新一屆人大召開前夕,關於政治改革的議論成為大陸一些報紙炒作的熱點。這個現象的背景是,江澤民時代一再推遲政治改革,積累了不少問題,增加了大陸未來的風險。中共新領導人在各方面的壓力下,似有意推動政治改革。大陸傳媒當然要利用這個機會生出一些波瀾來。
最近一期《經濟觀察報》為政治改革專門發了一個專刊。專刊的前半部分是關於人大代表專職化的一個座談摘要。後半部分是關於政府機构改革和一般政治制度改革的一些短文。
讀這些大陸學者議論的第一感覺是隔靴搔痒。我不僅自己感到失望,而且相信,如果新領導人真想搞政治改革,對這些學者的議論也會感到失望。但是,回頭一想,覺得出現這樣的情況也十分自然。在專制的淫威之下,大陸學者不僅不能公開議論政治改革,而且,出於保護自己的本能,多數人也不敢深入思考政治改革問題。結果,一旦讓他們公開發表議論,他們所能講的,很少能夠超出領導人已經知道的范圍。這就應了毛澤東喜歡引用的一個典故,那就是跪慣了的賈桂,讓他站起來反而很不習慣。
《經濟觀察報》向學者們出的題目是,人大代表從象征性的角色向專職化過渡,是否可以看作是一個政治改革的突破口。多數學者對這個改革并不以為然,他們認為既然不想搞真的民意代表,在專職化上做文章沒有什么意義,有人認為專職化實際上也做不到。當然,也有人認為,只要向正确的大方向走,先專職化後真民選也未嘗不可。或許是編者作了手腳,否則,這些議論實在是乏善可陳。沒有人可以從這些無關痛痒的議論中得到收益。

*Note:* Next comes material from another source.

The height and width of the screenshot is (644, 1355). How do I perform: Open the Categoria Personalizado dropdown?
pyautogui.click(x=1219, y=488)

當然,也有一些學者,對大陸的政治改革一直在進行深入的思考和研究。比如該期《經濟觀察報》發表的文章"走向憲政"的作者杜鋼建,就是一個敢於思考敢於進言的學者。其旗幟也鮮明,其主張也明确,就是要匯入當代文明的主流,保障每個公民的基本權利。杜鋼建把中國大陸政治体制的一切弊端都歸結為民權不舉,憲政不行,他對大陸只強調公民的生存權,發展權,而壓制公民的民主和自由權利的官方主流說法,進行了不含糊的批評。但是,杜鋼建對憲政改革必要性的深刻分析,不大可能會得到公眾的注意,因為他的表述過於學術化;另一方面,也不大可能會打動高層領導的心。對於他們來說,改革的必要性并不是他們真正關心的問題。他們對大陸各种弊端知道之多、之深,絕不亞於杜鋼建教授。在這個意義上他們無須人多指教必須改革的道理,他們關心的是,什么樣的改革策略是更可行、更有效的策略?恰恰是在這個要害的問題上,沒有人能夠作出有力度的分析。

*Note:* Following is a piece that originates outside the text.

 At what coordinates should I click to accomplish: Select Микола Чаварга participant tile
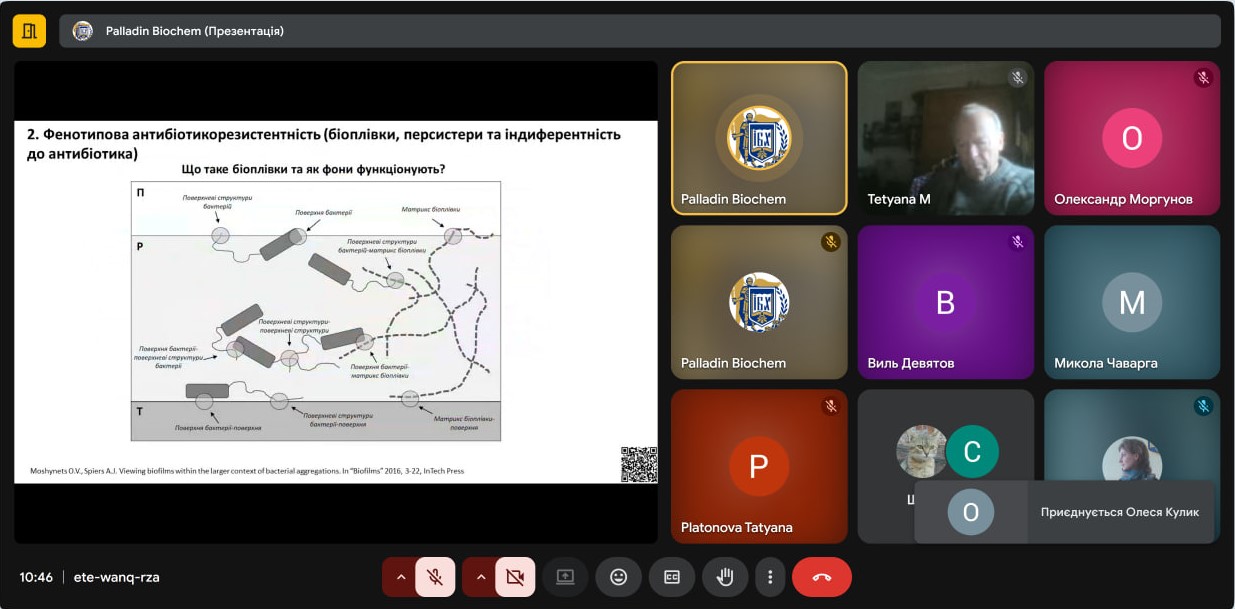pyautogui.click(x=1132, y=302)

大陸學者思想的蒼白和缺乏想象力,受到專制政治制度的壓抑當然是一個重要的原因。但這個原因還不足以說明問題。目前大陸所面對的信息環境,尤其是與外部交往的便利,比之一百年前改革的先驅何止強千百倍,但當代大陸學者思想的敏銳和人格的完整卻明顯地退化了。大陸知識精英的退化最重要的原因,是他們對中央政權的高度依附。這种依附极大地削弱了他們精神的獨立,也削弱了建立在獨立思想基礎上的學術競爭。大陸知識精英對中央政權的依附,不僅使許多人失去了獨立思想的勇气,而且,即使是對那些有勇气思考的人,也形成了很大的盲區。獲得一定地位的學者,自覺或不自覺地要保持自己某种話語權的壟斷地位,不會去尋找那些可能威脅這种壟斷的變革方略。

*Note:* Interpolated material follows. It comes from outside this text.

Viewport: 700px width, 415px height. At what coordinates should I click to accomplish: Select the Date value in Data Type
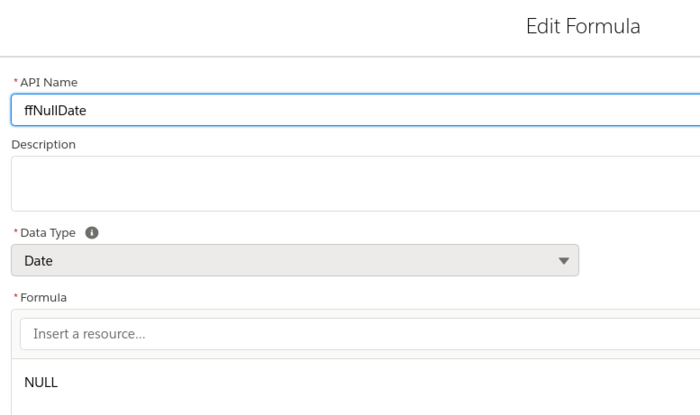[39, 261]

証明這個判斷的一個明顯的事實是,在大陸傳媒出鏡率比較高的學者中,雖然對憲政改革的激進程度不同,但是,沒有人把提高地方自治作為推進憲政的基本手段和內容。事實上,由於中國幅員廣闊而地方差异又甚大,要落實公民的權利,稍有邏輯能力的人都應該看到,非走地方自治的路不可。問題是,壟斷了話語權的中央知識精英,并不愿意看見地方精英崛起。
大陸政治改革的春天還沒有真正到來。雖然"憲政建設","公民權利"越來越成為大陸政治的時髦用語,而我們也應該對此感到高興。但是,只要"大一統"的陰魂不散,大陸的政治改革只能是紙上談兵。